Xinhua, February 28, 2015 Adjust font size:

Canada's main stock market slipped slightly as the losses from the info tech and the healthcare shares led the fall.

Toronto Stock Exchange's benchmark S&P/TSX Composite Index was down 6.82 points or 0.04 percent to 15,234.34 points.

Info-tech stocks plunged 2.07 percent, as CGI Group Inc. dived 3.52 percent to 52.31 Canadian dollars (about 41.84 U.S. dollars) and Open Text Corp. lost 1.81 percent to 72.82 Canadian dollars.

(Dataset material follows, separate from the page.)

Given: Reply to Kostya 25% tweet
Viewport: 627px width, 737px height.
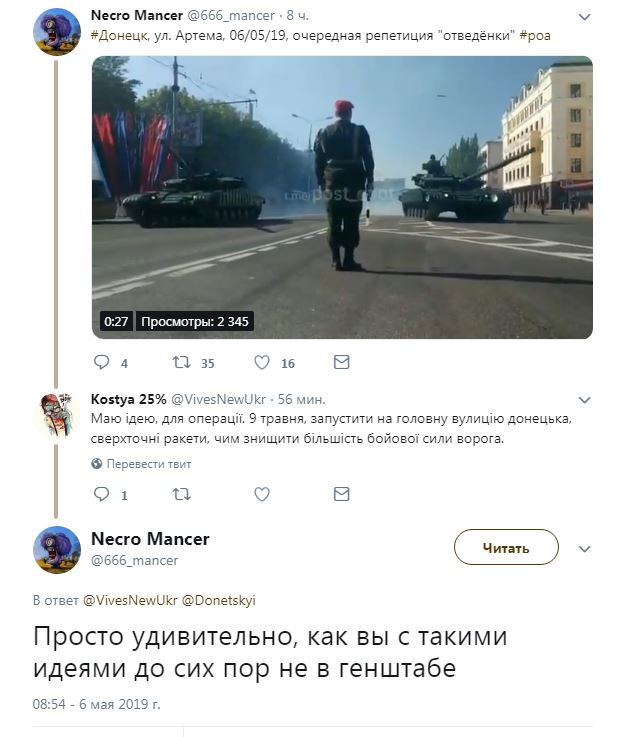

Healthcare sector slumped 1.27 percent with Valeant Pharmaceuticals International, Inc. plunging 2.28 percent to 246. 27 Canadian dollars and Catamaran Corp. plummeting 2.97 percent to 61.41 Canadian dollars.

Industrials gave back 0.50 percent when Bombardier Inc. fell 0. 38 percent to 2.6 Canadian dollars after its new plane CS300 takes to the air in test flight on Friday. Bombardier announced that it will get about 868 million U.S. dollars from a previous equity financing program to cover the high costs of the CSeries program.

Among other losers, energy and telecom stocks lost 0.59 percent and 0.31 percent, respectively.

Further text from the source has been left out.